Daughters of memory
Daughters of memory
Discouraged by the story of Pyrrhus and by history in general, Stephen thinks of the apocalyptic alternatives to empirical knowledge proposed by the visionary English poet William Blake (1757-1827). Phrases throughout the seventh paragraph of Nestor come from particular passages in Blake's writings. While skeptical of their "excess," Stephen feels his imagination stirred by their vision of an absolute reality transcending earthly injustice.
"Fabled by the daughters of memory" recalls the second plate of A Vision of the Last Judgment.

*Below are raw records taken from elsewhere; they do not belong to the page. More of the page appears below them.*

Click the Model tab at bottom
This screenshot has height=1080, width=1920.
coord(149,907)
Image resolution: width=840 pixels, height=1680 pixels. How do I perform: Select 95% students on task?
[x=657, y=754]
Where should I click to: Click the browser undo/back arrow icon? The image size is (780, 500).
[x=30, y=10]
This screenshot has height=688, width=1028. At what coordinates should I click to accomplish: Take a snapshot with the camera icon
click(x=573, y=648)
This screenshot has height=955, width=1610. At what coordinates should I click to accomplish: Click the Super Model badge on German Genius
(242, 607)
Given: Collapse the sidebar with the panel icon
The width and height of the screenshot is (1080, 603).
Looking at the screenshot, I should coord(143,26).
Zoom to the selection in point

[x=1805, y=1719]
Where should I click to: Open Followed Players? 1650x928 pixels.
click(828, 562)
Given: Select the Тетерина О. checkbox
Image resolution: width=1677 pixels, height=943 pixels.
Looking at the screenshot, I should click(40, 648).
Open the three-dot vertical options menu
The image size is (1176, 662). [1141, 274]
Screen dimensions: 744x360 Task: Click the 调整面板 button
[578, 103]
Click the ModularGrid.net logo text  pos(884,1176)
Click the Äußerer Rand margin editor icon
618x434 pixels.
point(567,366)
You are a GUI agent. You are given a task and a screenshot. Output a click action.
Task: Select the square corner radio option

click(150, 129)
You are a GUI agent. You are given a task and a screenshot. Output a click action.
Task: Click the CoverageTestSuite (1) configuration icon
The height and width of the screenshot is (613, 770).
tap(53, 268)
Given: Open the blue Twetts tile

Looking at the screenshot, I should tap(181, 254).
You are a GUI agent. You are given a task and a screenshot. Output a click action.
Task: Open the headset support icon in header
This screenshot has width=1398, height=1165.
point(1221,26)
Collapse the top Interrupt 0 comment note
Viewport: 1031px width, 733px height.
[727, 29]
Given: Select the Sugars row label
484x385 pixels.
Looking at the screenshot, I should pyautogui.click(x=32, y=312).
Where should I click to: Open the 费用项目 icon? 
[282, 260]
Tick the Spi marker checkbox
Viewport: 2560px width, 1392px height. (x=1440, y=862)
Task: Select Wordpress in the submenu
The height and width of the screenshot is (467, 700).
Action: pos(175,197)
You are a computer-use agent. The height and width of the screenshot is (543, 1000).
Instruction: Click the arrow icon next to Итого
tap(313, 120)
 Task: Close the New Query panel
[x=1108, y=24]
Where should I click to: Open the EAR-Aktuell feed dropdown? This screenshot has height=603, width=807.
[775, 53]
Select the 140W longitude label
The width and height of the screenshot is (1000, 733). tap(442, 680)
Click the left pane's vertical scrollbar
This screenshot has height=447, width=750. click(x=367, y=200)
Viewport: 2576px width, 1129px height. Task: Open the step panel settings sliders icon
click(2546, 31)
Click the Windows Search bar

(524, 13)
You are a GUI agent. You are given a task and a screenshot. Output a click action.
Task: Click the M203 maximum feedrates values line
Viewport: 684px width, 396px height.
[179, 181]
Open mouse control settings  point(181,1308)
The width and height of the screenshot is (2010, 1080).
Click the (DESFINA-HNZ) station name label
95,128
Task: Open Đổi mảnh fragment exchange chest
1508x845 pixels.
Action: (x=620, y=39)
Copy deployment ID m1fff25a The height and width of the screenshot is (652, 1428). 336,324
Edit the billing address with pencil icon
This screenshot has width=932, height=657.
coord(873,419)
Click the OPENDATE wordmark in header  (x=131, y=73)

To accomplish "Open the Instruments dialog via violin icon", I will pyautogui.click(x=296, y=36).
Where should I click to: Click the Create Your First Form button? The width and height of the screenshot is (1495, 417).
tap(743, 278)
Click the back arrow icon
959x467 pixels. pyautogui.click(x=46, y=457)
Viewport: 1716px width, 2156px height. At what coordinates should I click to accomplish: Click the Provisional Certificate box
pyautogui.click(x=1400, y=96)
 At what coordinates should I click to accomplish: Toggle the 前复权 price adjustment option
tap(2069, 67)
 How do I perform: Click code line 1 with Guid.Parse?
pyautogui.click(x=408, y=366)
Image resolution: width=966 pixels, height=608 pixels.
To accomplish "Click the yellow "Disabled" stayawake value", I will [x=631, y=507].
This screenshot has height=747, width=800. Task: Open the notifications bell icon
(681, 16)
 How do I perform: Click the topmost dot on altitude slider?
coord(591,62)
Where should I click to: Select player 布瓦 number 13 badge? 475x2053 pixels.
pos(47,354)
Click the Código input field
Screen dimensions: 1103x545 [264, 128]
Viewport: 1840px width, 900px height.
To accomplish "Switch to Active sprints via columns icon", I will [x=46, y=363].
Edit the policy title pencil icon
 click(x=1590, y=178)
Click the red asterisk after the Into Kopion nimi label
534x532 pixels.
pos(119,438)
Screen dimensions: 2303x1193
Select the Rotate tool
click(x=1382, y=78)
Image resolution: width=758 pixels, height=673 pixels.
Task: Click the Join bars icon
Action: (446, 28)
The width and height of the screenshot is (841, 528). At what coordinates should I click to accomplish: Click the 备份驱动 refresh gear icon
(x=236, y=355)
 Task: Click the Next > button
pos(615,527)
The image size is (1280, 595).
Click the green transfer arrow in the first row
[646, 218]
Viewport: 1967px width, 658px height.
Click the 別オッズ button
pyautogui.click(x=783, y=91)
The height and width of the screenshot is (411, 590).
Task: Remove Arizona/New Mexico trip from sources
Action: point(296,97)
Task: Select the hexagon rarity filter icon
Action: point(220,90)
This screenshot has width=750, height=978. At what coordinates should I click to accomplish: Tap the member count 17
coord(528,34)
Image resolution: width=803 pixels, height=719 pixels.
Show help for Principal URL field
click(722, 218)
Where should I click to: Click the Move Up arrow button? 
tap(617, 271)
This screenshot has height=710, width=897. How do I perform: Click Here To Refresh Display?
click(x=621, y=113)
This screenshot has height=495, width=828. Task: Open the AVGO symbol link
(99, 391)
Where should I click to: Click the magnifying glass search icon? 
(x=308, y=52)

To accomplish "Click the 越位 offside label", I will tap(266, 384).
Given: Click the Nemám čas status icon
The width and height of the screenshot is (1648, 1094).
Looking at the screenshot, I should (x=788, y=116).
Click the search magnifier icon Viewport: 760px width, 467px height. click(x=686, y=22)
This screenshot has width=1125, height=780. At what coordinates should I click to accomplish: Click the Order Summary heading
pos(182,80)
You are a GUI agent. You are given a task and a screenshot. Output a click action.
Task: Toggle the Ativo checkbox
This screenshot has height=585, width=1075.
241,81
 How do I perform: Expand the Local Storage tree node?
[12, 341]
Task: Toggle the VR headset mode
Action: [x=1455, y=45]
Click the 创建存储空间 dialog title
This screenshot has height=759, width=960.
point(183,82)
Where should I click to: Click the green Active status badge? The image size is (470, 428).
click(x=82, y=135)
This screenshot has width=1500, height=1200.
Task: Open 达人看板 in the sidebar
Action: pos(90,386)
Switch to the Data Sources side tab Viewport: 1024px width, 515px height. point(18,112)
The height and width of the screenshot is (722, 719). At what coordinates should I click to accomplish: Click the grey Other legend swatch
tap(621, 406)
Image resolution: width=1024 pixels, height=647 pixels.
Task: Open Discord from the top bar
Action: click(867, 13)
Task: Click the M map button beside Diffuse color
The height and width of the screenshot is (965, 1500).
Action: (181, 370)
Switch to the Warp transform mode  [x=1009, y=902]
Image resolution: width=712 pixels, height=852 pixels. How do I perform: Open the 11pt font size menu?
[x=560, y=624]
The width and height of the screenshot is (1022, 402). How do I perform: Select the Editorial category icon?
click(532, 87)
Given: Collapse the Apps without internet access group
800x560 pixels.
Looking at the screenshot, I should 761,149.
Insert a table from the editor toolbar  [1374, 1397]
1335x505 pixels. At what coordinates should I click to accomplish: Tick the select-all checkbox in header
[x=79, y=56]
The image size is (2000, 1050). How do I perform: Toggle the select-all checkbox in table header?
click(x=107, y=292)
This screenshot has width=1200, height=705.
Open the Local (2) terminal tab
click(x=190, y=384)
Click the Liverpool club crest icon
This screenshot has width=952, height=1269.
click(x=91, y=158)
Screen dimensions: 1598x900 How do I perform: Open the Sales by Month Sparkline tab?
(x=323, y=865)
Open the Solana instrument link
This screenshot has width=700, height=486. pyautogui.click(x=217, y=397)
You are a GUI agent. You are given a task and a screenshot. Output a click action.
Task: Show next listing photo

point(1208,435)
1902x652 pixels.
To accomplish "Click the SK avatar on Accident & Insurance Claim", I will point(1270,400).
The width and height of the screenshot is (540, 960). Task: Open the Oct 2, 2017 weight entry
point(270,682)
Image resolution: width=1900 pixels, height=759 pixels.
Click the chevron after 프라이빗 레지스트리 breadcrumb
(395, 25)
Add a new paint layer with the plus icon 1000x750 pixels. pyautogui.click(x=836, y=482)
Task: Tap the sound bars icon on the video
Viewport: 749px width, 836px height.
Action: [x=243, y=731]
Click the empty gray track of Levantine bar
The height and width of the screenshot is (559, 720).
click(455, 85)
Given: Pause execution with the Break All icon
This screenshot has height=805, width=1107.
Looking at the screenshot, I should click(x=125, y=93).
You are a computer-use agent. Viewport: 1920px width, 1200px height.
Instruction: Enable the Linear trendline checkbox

There Blake distinguishes "Fable or Allegory," produced by the daughters of Memory (i.e. the nine Muses descended from Mnemosyne), from "Imagination," produced by the daughters of Inspiration. Empirical understanding—knowledge based on memory—is a mere "Fable" in Blake's estimation, while imagination yields what he calls "Vision." The vision at issue is "The Last Judgment"; for Blake, this Christian myth is not a mere fable or allegory, but rather something that "Eternally Exists, Really & Unchangeably."
Stephen is attracted to Blake's conception of visionary truth because it would define all history as essentially false, but the Aristotelian empiricist in him immediately counters, "And yet it was in some way if not as memory fabled it." The world is more than the mind's conception of it; actual things happened to produce the reality that now enslaves us. As Stephen thinks a few paragraphs later, "They are not to be thought away. Time has branded them and fettered they are lodged in the room of the infinite possibilities they have ousted."
"A phrase, then, of impatience, thud of Blake's wings of excess": one of the devils' Proverbs in The Marriage of Heaven and Hell holds that "The road of excess leads to the palace of wisdom," and another one that "No bird soars too high, if he soars with his own wings." Blake has characteristically overshot the mark, Stephen thinks, and his wings of excess strike the ear with (or fall to earth with?) a thud.
But Stephen is enchanted by the language of apocalyptic transcendence, and will remain so throughout the novel. Blake also writes in The Marriage of Heaven and Hell that "The ancient tradition that the world will be consumed in fire at the end of six thousand years is true, as I have heard from Hell." And when that fiery consummation occurs, "the whole creation will be consumed and appear infinite and holy, whereas it now appears finite & corrupt." Thornton cites other passages about the fiery end of the world from A Vision of the Last Judgment. Stirred by this vision, Stephen thinks of "the ruin of all space, shattered glass and toppling masonry, and time one livid final flame." The shattered glass and toppling masonry do not come from Blake, but are consistent with his apocalyptic vision. Thornton notes that Blake wrote in a letter to William Hayley in 1800 that "The ruins of Time build mansions in Eternity."
Gifford obscurely connects these words to "a vision of the fall of Troy, a lost cause not unlike the efforts of the Tarentines under Pyrrhus to resist the domination of Rome." The association seems possible but hardly conclusive, and one perhaps need not look so far back in time, given Blake's perennial association of poetic apocalypse with political revolution. In Proteus, Stephen repeats the words of Nestor verbatim when he thinks of Kevin Egan's revolutionary activities: "he prowled with colonel Richard Burke, tanist of his sept, under the walls of Clerkenwell and, crouching, saw a flame of vengeance hurl them upward in the fog. Shattered glass and toppling masonry." Stephen certainly does associate Blake's apocalyptic vision with "lost causes," but all such causes converge in his mind on the question of Irish independence.